Y el origen de la derrota electoral hay que buscarlo en la decisión primigenia de la administración macrista de expulsar la política del gobierno. Los empresarios pueden ser eficientes, o no, en la gestión privada, pero para gobernar un país se necesitan otros conceptos y otras enjundias.

Quedó una y otra vez demostrado que la economía no es una ciencia exacta, si no hay confianza ni credibilidad en la fortaleza política del Gobierno, no hay números que sean suficientes ni acuerdo con el FMI que valga. La economía manda cuando no hay el músculo político necesario que la mantenga arropada.

Macri fue engullido por esa endemia persistente en el universo criollo, que él mismo alguna vez calificara como problema sencillo de resolver: la inflación, que hizo trizas los presupuestos familiares y le quitó aire al Gobierno para planificar a mediano plazo.

Con apenas un puñadito de gobernadores “amigos”, con un partido -el PRO- que en ínfimo grado llegó a consolidar dirigentes políticos de envergadura con peso nacional, con un radicalismo ausente en lo que debería haber sido el aporte más significativo de esa fuerza política a la alianza (su mensaje político y su anclaje territorial), y con un Presidente que le dio más importancia a su círculo rojo que a un armado político de envergadura, era claro que faltaba lo esencial.

No alcanzó con la voluntad de Marcos Peña ni con los consejos marketineros de Durán Barba, tampoco con la fenomenal Lilita Carrió haciendo de “bombera”. Los radicales de peso no estuvieron en la primera línea, tampoco los pocos dirigentes del PRO con impronta política, como Federico Pinedo.

De tal modo, con un Macri con vocación democrática pero sin las cualidades de un líder como Raúl Alfonsín, fue imposible mantenerse indemne de las acechanzas. Sin base política sólida es imposible generar la confianza que necesita la economía.

Fue la política, o la no política, la que explica las dificultades de la administración Macri y lo que es su consecuencia: la derrota electoral.

No ganó Alberto, perdió Macri. Y de vuelta con los “corsi e ricorsi” que en otros tiempos se producían entre gobiernos militares y civiles, y que desde 1983 se reconfiguraron con la alternancia de peronismo y no peronismo.

Ahora le toca a Alberto Fernández y ojalá que la transición y la entrega del mando transcurran como Dios, la Constitución y las buenas maneras mandan, no como en 2015, año en el que la soberbia en retirada impidió separar lo importante de lo contingente.

No le pasemos el peine fino de la coherencia al presidente electo, porque no lo pasa.
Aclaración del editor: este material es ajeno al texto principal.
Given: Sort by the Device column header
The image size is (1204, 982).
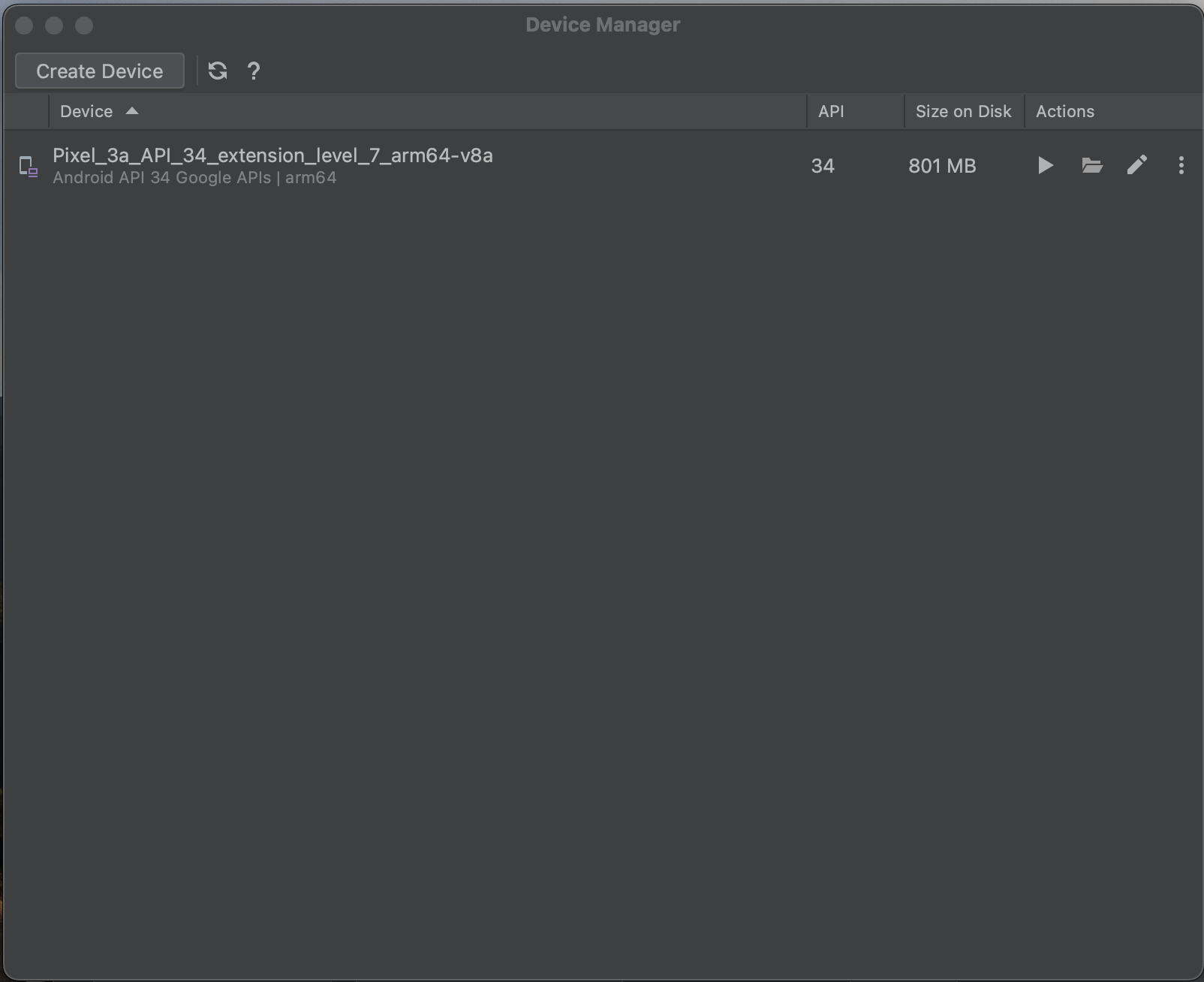Looking at the screenshot, I should pos(86,112).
Pero, al fin y al cabo, ello puede significarle una ventaja cuando de gobernar se trate, porque muchas veces tendrá que hacer todo lo contrario de lo que pregonó desde la tribuna electoral.

Y el adaptarse a las circunstancias que exigen los tiempos políticos del país significa iniciar un camino de reconstrucción del “afecttio societatis” en la Argentina (que ha vuelto a reeditar la brecha), gobernar para todos y no mimetizarse con los precedentes políticos de su mentora, alejando el autoritarismo, la corrupción pública y la intolerancia.
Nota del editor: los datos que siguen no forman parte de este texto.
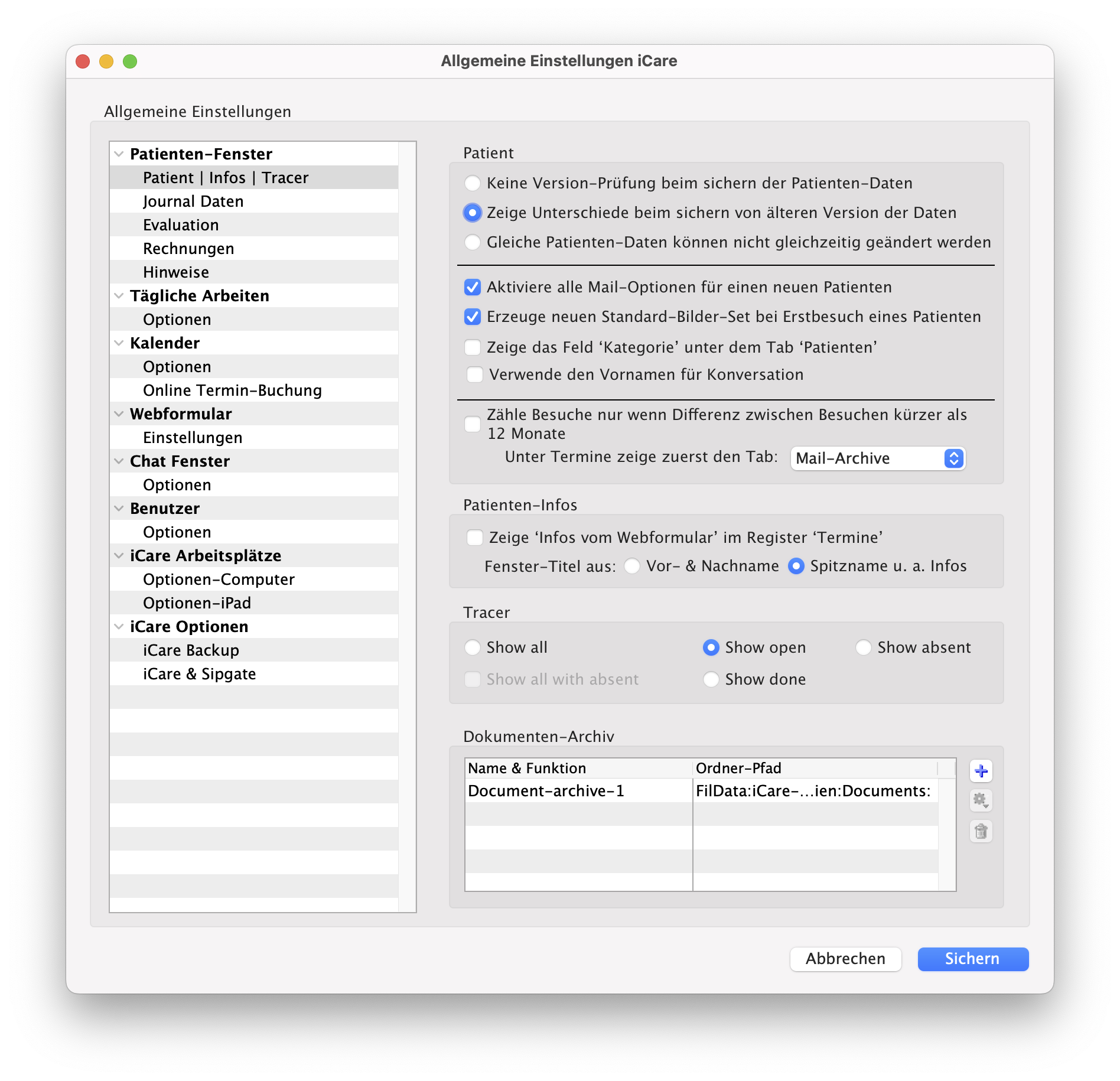This screenshot has width=1120, height=1081.
Task: Collapse the Kalender tree group
Action: [x=119, y=343]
La alquimia de campaña electoral que debió componer Alberto Fernández para mostrarse ni cerca ni lejos de Cristina, creo que va a mantener en ejercicio de la presidencia. En función de gobierno no es tiempo de militar un “kirchnerismo puro y duro”, porque así sólo logrará perder las alianzas estratégicas que son las únicas que le garantizarán la construcción del poder propio.
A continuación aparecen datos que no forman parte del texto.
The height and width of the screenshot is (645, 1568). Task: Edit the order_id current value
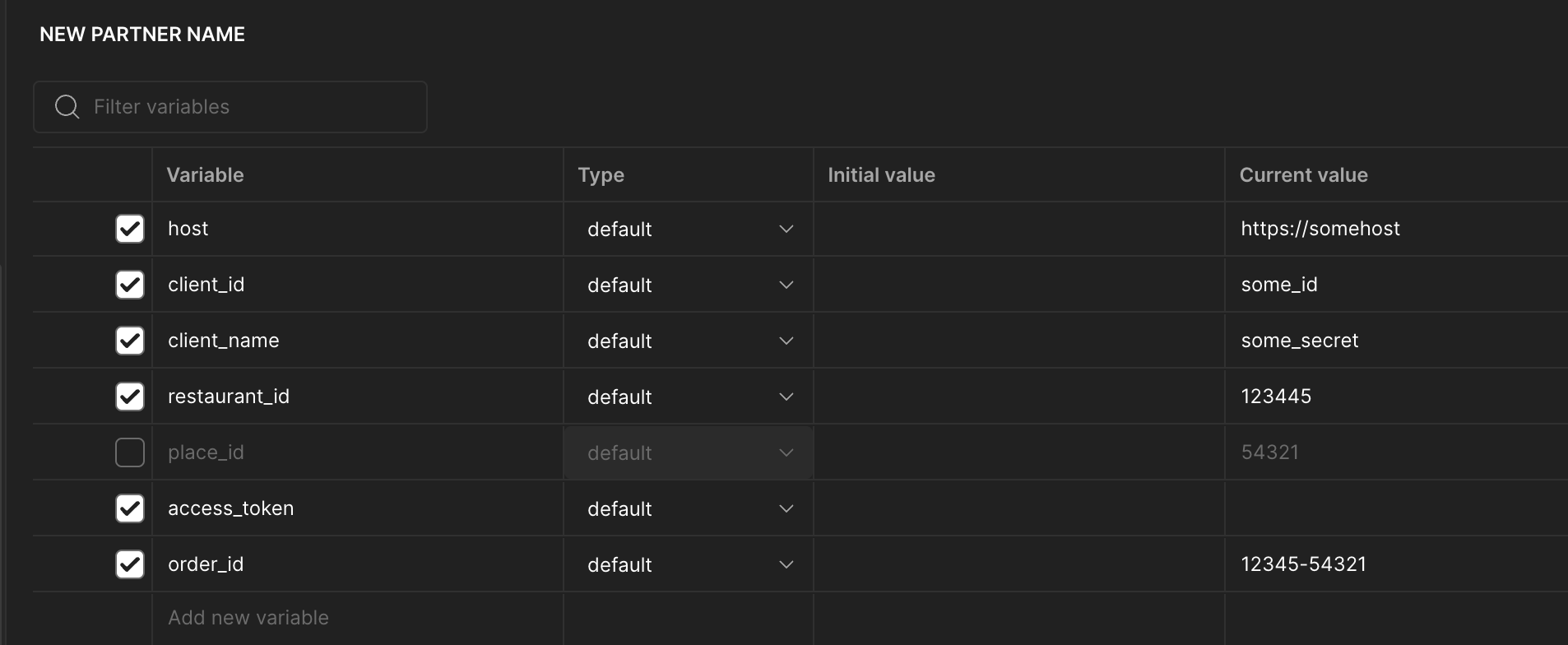pyautogui.click(x=1304, y=564)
Cristina sabe que su situación no es la misma que en 2015, ya no tiene la lapicera. Sólo el triunfo electoral le confiere la posibilidad de esquivar el maleable brazo judicial. Hacer la “gran Menem” es una opción, pero no le alcanza para que Florencia sane de su dolencia y vuelva de Cuba.

Le juega el temor que le generan las causas penales, de ella y de sus hijos, que están avanzadas y con abrumadora cantidad de pruebas. A pesar del modo estratégico con que se comportan muchos jueces, la Justicia no tiene hoy el mismo margen de maniobra.

Para gusto de unos y disgusto de otros, ganó Alberto Fernández y, obviamente, debe gobernar a partir del 10 de diciembre. Los argentinos de buena voluntad, sin excepción, debemos darle el hándicap necesario para que pueda hacerlo exitosamente, aunque muchos lo hagan cruzando los dedos.

Para la oposición se abre un gran interrogante, comienza una nueva etapa y no hay liderazgos consolidados. Todo está por verse.